Tuschkau/Tuškov

Die Stadt Tuschkau/Touškov ist eine Gemeinde mit etwa 2.000 Einwohnern. Ganz im Osten des ehemaligen Bezirks Mies/Stříbro nur 17 Kilometer vom Stadtzentrum von Pilsen/Plzeň entfernt, war sie bis 1945 trotz der unmittelbaren Nähe zur Sprachgrenze überwiegend deutsch besiedelt.

Die deutschen Bewohner wurden, wie nahezu alle Deutschen aus den böhmischen Ländern, nach Kriegsende enteignet und vertrieben. Danach fand in der Gemeinde aber eine Entwicklung statt, die in den ehemals deutsch besiedelten Gebieten wohl eher selten anzutreffen ist: Während anderswo über Jahrzehnte hinweg konsequent alle Spuren der früheren Bewohner getilgt worden sind, hat sich in Tuschkau ein Klima der Toleranz und des Miteinanders durchgehend erhalten.

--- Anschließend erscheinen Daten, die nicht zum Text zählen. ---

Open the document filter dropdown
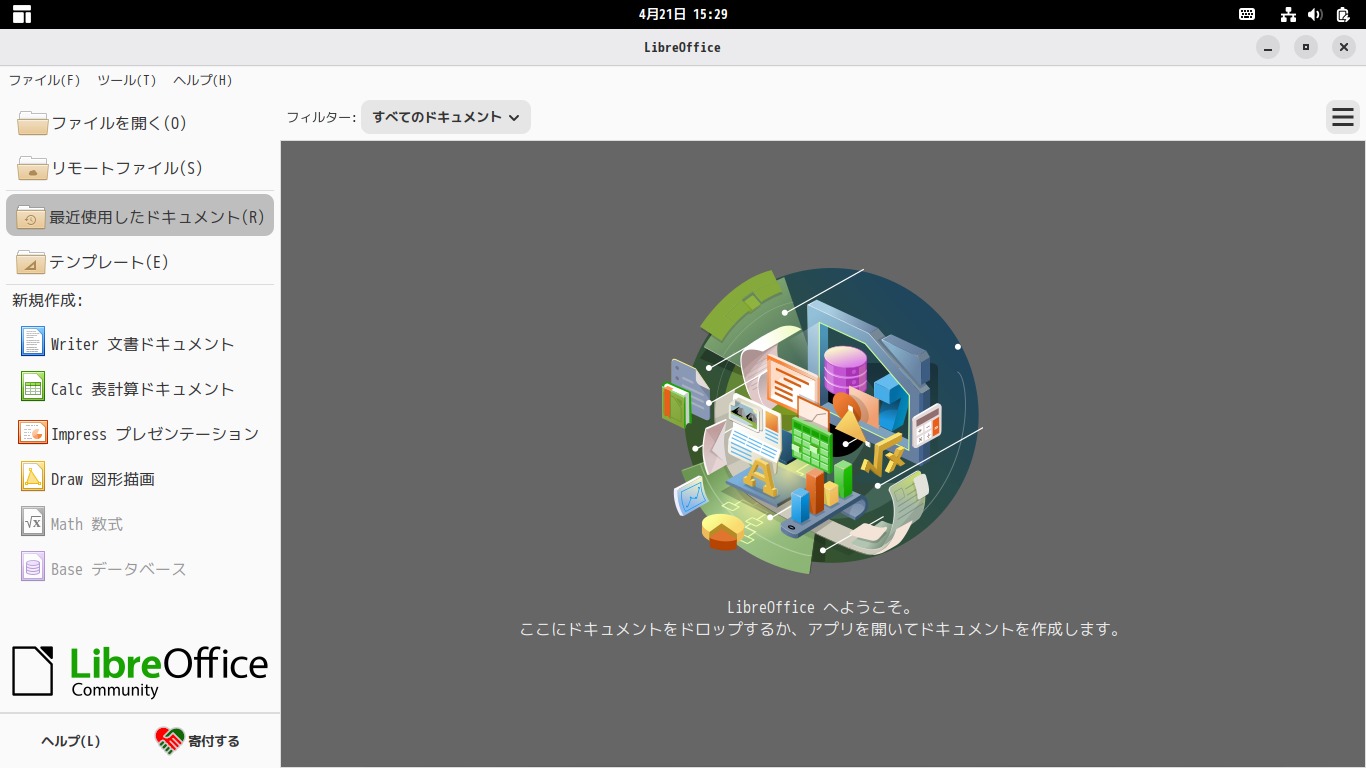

Besonders deutlich wird diese Besonderheit beim Besuch des städtischen Friedhofs. In der kommunistischen Zeit ist er zwar verkommen und verwildert, aber es wurden keine deutschen Gräber entfernt. Alle deutschen Grabmäler, die nicht dem Zahn der Zeit zum Opfer gefallen sind, ste

stehen weiter an ihrem Platz. Die heutigen tschechischen Tuschkauer bestatten ihre Toten zwischen den alten deutschen Grabstätten, so dass im Laufe der Jahrzehnte ein eng verzahntes Miteinander deutscher und tschechischer Gräber entstanden ist.

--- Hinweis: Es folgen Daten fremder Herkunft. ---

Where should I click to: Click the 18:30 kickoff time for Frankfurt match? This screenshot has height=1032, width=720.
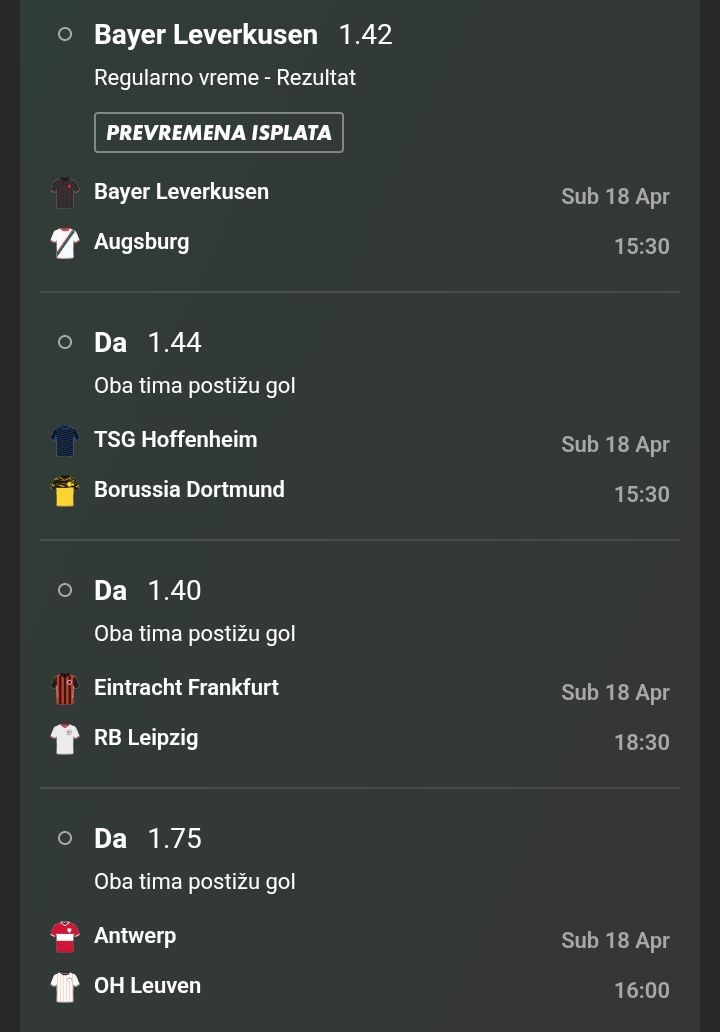[641, 742]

Sowohl die politische Gemeinde als auch die Pfarrei St. Johannes der Täufer haben seit der Wende einen engen Kontakt mit den ehemaligen deutschen Bewohnern gesucht und gepflegt. Sichtbarer Ausdruck war die jährliche Reise vieler deutscher Tuschkauer zur Johannis-Kirchweih am 22. Juni. Mit dem Tod der Heimatortsbetreuerin Helga Schlenz und dem Desinteresse des zuständigen Heimatkreises Mies-Pilsen an einer Nachbesetzung sowie generell an Kontakten nach Tschechien sind diese Verbindungen von deutscher Seite jedoch eingeschlafen.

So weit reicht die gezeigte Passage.